According to the National Multiple Sclerosis Society, self-reported client data from the Greater Spokane area suggests the Inland Northwest is behind only the Shetland Islands (off the coast of Scotland) for MS rates.

An estimated 400,000 people have multiple sclerosis in the United States, and the condition most commonly strikes white women between the ages of 20 and 40. The condition causes the immune system to attack the central nervous system and leads to lesions on the brain. Symptoms, which can come and go without explanation, include blurry vision, slurred speech, tremors and extreme fatigue. Paralysis and blindness can occur. The staggering diversity of neurological symptoms can lead to difficulty in diagnosing the condition.
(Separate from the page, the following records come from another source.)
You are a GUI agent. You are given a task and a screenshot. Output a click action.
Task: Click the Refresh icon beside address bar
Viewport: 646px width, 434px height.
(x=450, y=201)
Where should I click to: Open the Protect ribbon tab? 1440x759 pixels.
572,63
“Twenty years ago, they didn’t have any way to diagnose it. It was the opinion of a doctor,” says Kerry Wiltzius, program director for the local chapter of NMSS. “They could guesstimate. It’s a puzzle with a lot pieces. They’re trying to get all the pieces together.”
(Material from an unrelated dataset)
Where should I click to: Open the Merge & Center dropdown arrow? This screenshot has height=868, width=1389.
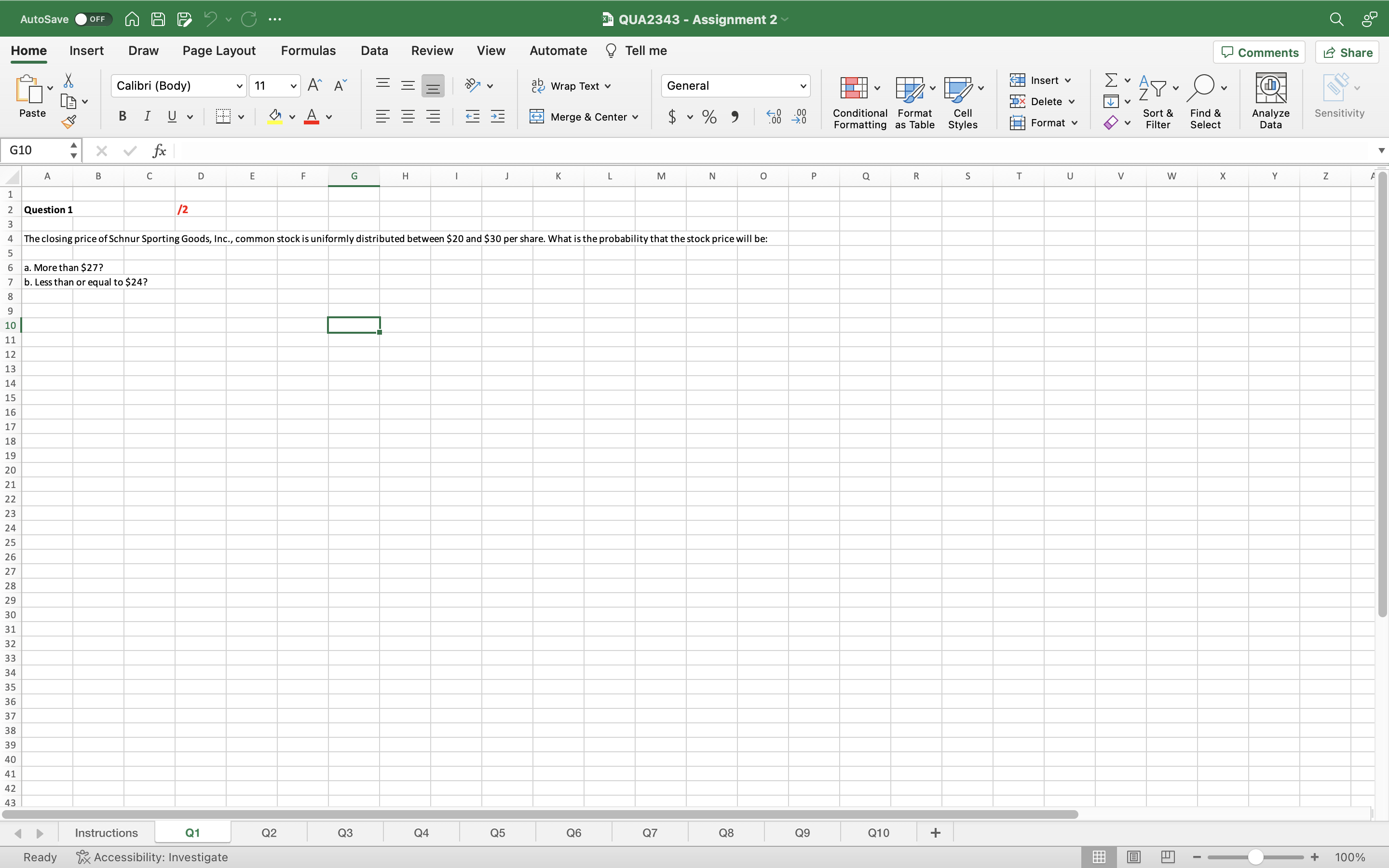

Wiltzius says there are many factors that could lead to an MS diagnosis, including genetic risk. But perhaps the most important factor is where a person lives. The further from the equator, the higher chance someone has of being diagnosed with the condition. Decreased exposure to sunlight, which leads to a decrease in Vitamin D production, has been linked to MS.

“Not only are they finding it, but they’re finding it more,” Wiltzius adds.

In Spokane, perhaps too much more. In his year at Rockwood, Olek says he’s seen about 500 MS patients. Of those, he estimates he’s re-diagnosed 20 to 30 percent as not having the condition.

“They come to me usually for a second opinion. I’ll do things that haven’t been done,” he says, noting that he reviews a patient’s history and performs a physical, an MRI, a spinal tap and a sensory reaction exam called the “evoked potential.”

“I don’t want to give false hope,” he says. “But with almost any serious disease, it’s good to get a second opinion.”

For Audel-Neal, it was a fourth opinion. Switching gears from MS patient to stroke victim was a bit jarring, but she says she feels like herself again. She quit taking Copaxone, a popular MS drug that she used to inject into different parts of her body.

“Four or five weeks after not having the shots, I wasn’t tremoring as much. A couple of more weeks, I went, ‘I feel good.’ I hadn’t felt good in four and a half years,” she says.

She’s gained some weight back. Her 17-year-old daughter says she didn’t realize how bad her mother was until she got so good. Audel-Neal wants to go back to work, back to her career as an art instructor. She still gets a little head tremor every now and then, but it’s nothing compared to how she was even a year ago. And now, instead of the daily needles, all she needs is a baby aspirin every morning.